A glancing header by Martin Foyle, Vale's record purchase and leading scorer with 18 goals, settled this episode of what Lou Macari, the Stoke manager, described as "our private north Staffordshire argument". A 20 -minute siege of the Vale goal followed before one half of the ground dispersed in noisy celebration. .
It was a raw afternoon, but there was a pleasantly old fashioned warmth to the atmosphere. In these all-seater days the vast standing terrace at the Boothen End presents quite an awesome throw-back, complemented perfectly by Stoke's strip, with traditional, unadulterated red and white stripes and baggy Stanley Matthews shorts.

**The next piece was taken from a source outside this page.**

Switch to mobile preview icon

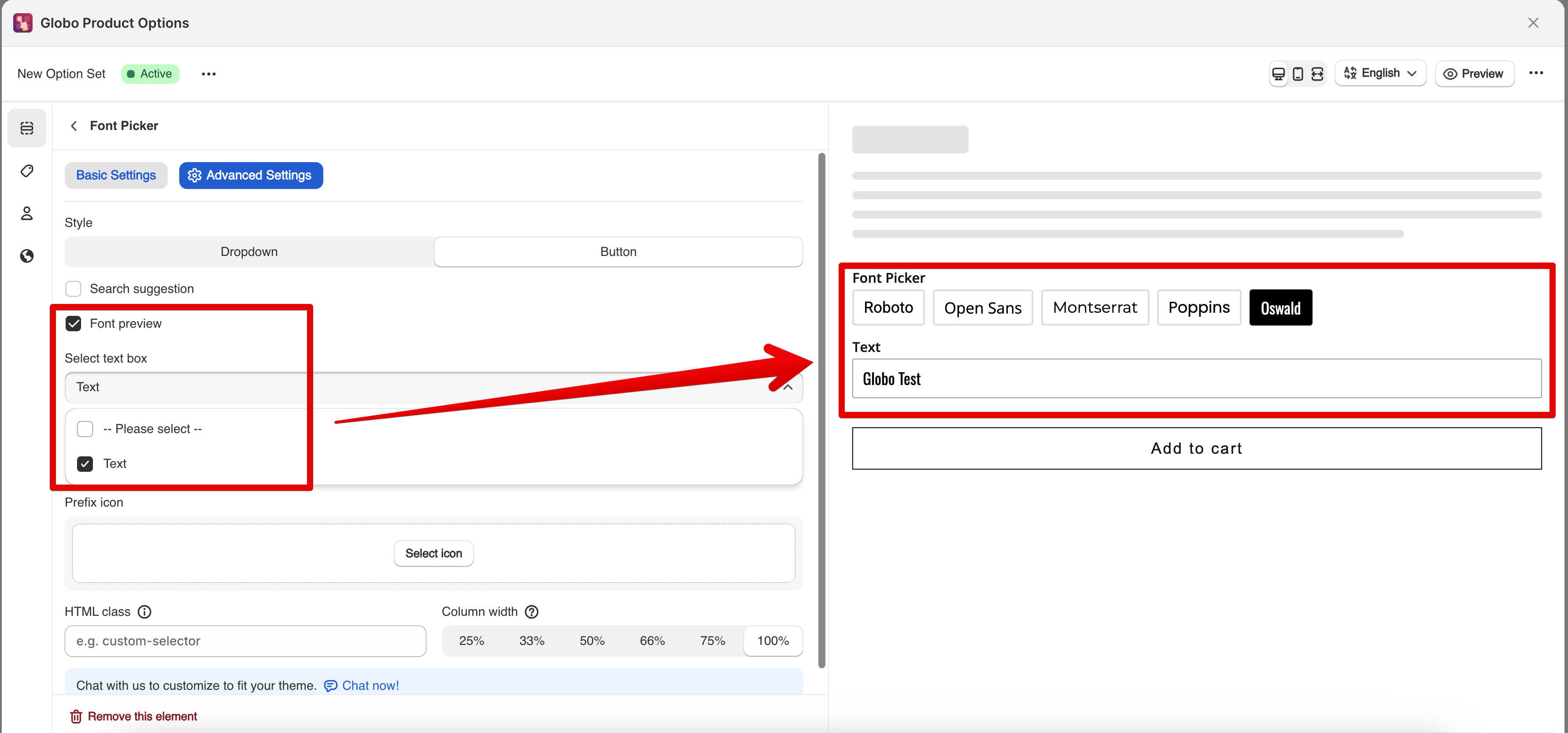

It was a typically hot-blooded encounter, but the absence of a player on either side capable of sorting out the scramble in mid-field detracted from the spectacle. Vale responded more productively after half-time and within six minutes of the restart Tony Naylor had caused Ronnie Sinclair to make his first meaningful save in the Stoke goal.

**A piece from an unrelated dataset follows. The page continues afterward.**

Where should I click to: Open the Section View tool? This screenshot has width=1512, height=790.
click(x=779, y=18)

The home side responded by replacing Martin Carruthers in their front line with John Gayle, the imposing former Wimbledon target man.

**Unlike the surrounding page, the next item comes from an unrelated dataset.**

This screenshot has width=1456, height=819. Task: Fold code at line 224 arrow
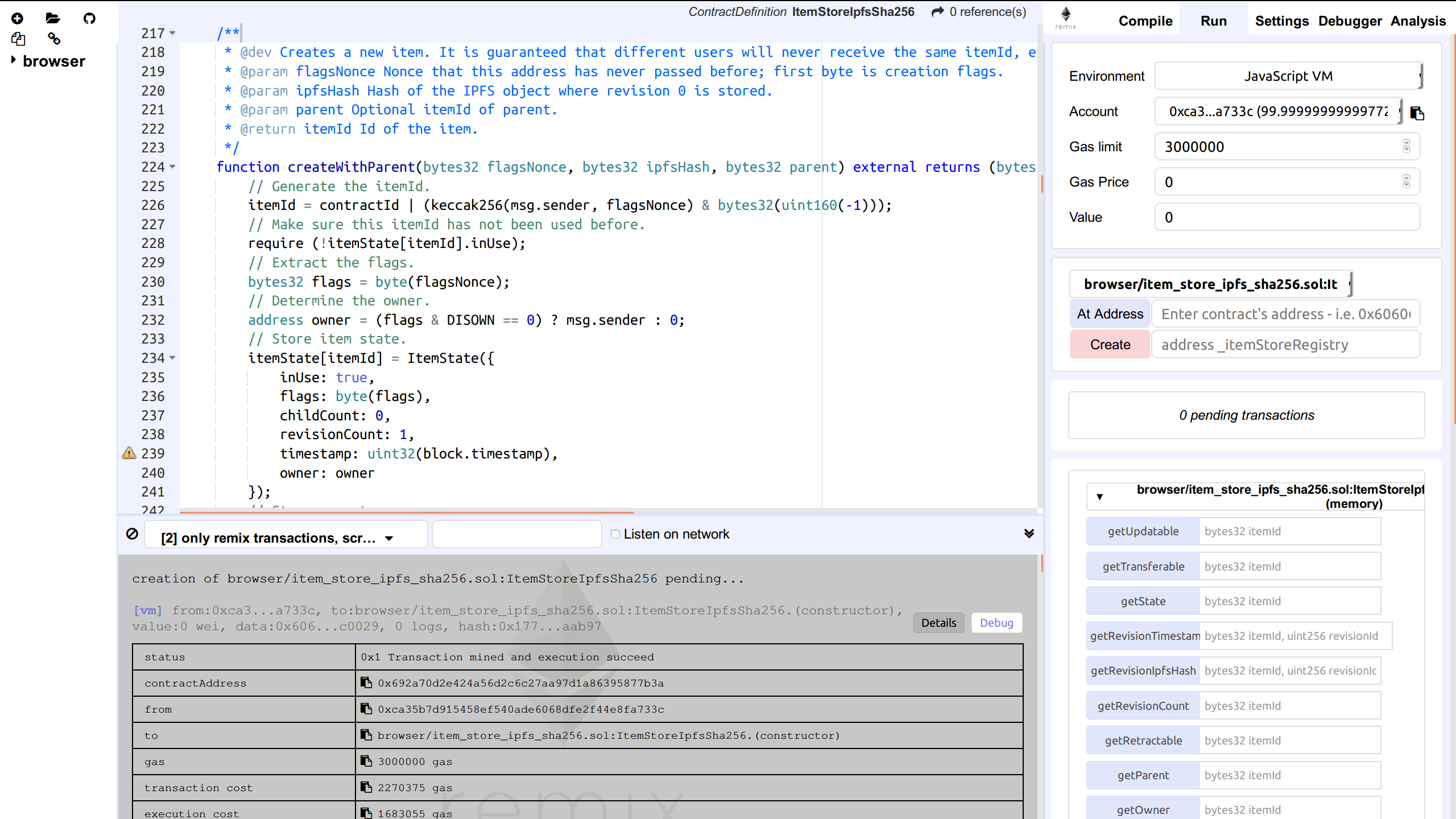point(172,167)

Ten minutes later, it was at the other end that the deadlock was broken. Steve Guppy, the former Wycombe and, briefly, Newcastle winger, emerged from his shell on the left to cross invitingly towards Naylor at the far post. Nigel Gleghorn interrupted at the expense of a corner and, from the resulting kick, taken by Guppy, Foyle's glancing header put Vale in front.
Stout defending did what was necessary to preserve Vale's advantage, although Stoke could count themselves unlucky when a shot from Paul Peschisolido struck the inside of a post and Gayle's follow-up bounced clear off Neil Aspin's legs. To make matters worse for Stoke, their defender Ian Cranson was sent off with five minutes left, for a second bookable offence.
The result means that Vale need no longer worry about relegation and provides ammunition for one side of the argument currently splitting the board at Vale Park, where it emerged that the chairman, Bill Bell, had tried unsuccessfully to convene a meeting to discuss the position of manager John Rudge.